When you retype the listing, keep every word exactly as it appears.
══ DATA SHOWN ══
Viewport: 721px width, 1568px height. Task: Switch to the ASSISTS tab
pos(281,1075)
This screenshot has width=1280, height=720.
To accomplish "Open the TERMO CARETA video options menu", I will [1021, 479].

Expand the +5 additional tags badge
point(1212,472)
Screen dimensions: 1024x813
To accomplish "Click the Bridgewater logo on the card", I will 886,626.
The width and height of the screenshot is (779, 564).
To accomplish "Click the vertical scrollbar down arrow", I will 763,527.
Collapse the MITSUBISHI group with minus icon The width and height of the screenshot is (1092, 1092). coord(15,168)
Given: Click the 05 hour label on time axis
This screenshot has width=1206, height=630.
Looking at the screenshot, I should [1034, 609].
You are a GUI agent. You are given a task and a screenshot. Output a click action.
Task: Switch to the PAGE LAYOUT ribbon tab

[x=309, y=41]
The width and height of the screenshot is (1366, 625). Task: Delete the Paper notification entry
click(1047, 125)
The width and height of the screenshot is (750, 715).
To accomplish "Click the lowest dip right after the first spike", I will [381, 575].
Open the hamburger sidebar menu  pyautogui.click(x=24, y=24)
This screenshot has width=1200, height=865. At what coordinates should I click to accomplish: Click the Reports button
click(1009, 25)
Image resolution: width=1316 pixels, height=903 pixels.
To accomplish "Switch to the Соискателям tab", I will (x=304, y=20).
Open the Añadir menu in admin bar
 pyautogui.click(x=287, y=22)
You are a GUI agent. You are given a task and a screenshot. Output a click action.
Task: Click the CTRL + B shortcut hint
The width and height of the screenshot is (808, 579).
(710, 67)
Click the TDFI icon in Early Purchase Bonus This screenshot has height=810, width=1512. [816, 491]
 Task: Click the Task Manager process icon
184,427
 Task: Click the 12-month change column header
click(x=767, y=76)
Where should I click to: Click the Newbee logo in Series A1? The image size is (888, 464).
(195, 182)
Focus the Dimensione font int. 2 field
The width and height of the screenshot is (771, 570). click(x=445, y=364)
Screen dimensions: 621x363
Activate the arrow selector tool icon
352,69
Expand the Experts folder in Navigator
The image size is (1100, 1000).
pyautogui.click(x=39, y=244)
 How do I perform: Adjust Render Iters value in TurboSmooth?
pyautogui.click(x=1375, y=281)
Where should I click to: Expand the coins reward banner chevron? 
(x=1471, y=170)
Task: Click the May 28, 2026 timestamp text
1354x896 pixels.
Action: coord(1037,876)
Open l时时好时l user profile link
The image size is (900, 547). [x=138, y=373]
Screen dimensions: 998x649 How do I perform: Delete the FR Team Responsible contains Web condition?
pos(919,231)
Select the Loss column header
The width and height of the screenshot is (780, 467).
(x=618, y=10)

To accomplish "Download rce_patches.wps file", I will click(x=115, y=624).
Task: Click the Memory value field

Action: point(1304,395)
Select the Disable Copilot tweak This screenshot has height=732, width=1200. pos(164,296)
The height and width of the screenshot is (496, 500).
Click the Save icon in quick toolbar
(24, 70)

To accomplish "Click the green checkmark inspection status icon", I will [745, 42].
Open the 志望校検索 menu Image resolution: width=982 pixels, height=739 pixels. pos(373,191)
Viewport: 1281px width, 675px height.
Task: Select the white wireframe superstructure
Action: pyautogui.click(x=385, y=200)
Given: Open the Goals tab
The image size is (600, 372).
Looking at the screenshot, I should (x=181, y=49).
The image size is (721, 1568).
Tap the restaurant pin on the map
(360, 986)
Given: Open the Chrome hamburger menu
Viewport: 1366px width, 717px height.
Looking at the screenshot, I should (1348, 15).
═══
**RESPONSE TO THIS TASK**.
Viewport: 721px width, 1568px height. Task: Switch to the ASSISTS tab
pos(281,1075)
This screenshot has width=1280, height=720.
To accomplish "Open the TERMO CARETA video options menu", I will [1021, 479].

Expand the +5 additional tags badge
point(1212,472)
Screen dimensions: 1024x813
To accomplish "Click the Bridgewater logo on the card", I will 886,626.
The width and height of the screenshot is (779, 564).
To accomplish "Click the vertical scrollbar down arrow", I will 763,527.
Collapse the MITSUBISHI group with minus icon The width and height of the screenshot is (1092, 1092). coord(15,168)
Given: Click the 05 hour label on time axis
This screenshot has width=1206, height=630.
Looking at the screenshot, I should [1034, 609].
You are a GUI agent. You are given a task and a screenshot. Output a click action.
Task: Switch to the PAGE LAYOUT ribbon tab

[x=309, y=41]
The width and height of the screenshot is (1366, 625). Task: Delete the Paper notification entry
click(1047, 125)
The width and height of the screenshot is (750, 715).
To accomplish "Click the lowest dip right after the first spike", I will [381, 575].
Open the hamburger sidebar menu  pyautogui.click(x=24, y=24)
This screenshot has width=1200, height=865. At what coordinates should I click to accomplish: Click the Reports button
click(1009, 25)
Image resolution: width=1316 pixels, height=903 pixels.
To accomplish "Switch to the Соискателям tab", I will (x=304, y=20).
Open the Añadir menu in admin bar
 pyautogui.click(x=287, y=22)
You are a GUI agent. You are given a task and a screenshot. Output a click action.
Task: Click the CTRL + B shortcut hint
The width and height of the screenshot is (808, 579).
(710, 67)
Click the TDFI icon in Early Purchase Bonus This screenshot has height=810, width=1512. [816, 491]
 Task: Click the Task Manager process icon
184,427
 Task: Click the 12-month change column header
click(x=767, y=76)
Where should I click to: Click the Newbee logo in Series A1? The image size is (888, 464).
(195, 182)
Focus the Dimensione font int. 2 field
The width and height of the screenshot is (771, 570). click(x=445, y=364)
Screen dimensions: 621x363
Activate the arrow selector tool icon
352,69
Expand the Experts folder in Navigator
The image size is (1100, 1000).
pyautogui.click(x=39, y=244)
 How do I perform: Adjust Render Iters value in TurboSmooth?
pyautogui.click(x=1375, y=281)
Where should I click to: Expand the coins reward banner chevron? 
(x=1471, y=170)
Task: Click the May 28, 2026 timestamp text
1354x896 pixels.
Action: coord(1037,876)
Open l时时好时l user profile link
The image size is (900, 547). [x=138, y=373]
Screen dimensions: 998x649 How do I perform: Delete the FR Team Responsible contains Web condition?
pos(919,231)
Select the Loss column header
The width and height of the screenshot is (780, 467).
(x=618, y=10)

To accomplish "Download rce_patches.wps file", I will click(x=115, y=624).
Task: Click the Memory value field

Action: point(1304,395)
Select the Disable Copilot tweak This screenshot has height=732, width=1200. pos(164,296)
The height and width of the screenshot is (496, 500).
Click the Save icon in quick toolbar
(24, 70)

To accomplish "Click the green checkmark inspection status icon", I will [745, 42].
Open the 志望校検索 menu Image resolution: width=982 pixels, height=739 pixels. pos(373,191)
Viewport: 1281px width, 675px height.
Task: Select the white wireframe superstructure
Action: pyautogui.click(x=385, y=200)
Given: Open the Goals tab
The image size is (600, 372).
Looking at the screenshot, I should (x=181, y=49).
The image size is (721, 1568).
Tap the restaurant pin on the map
(360, 986)
Given: Open the Chrome hamburger menu
Viewport: 1366px width, 717px height.
Looking at the screenshot, I should (1348, 15).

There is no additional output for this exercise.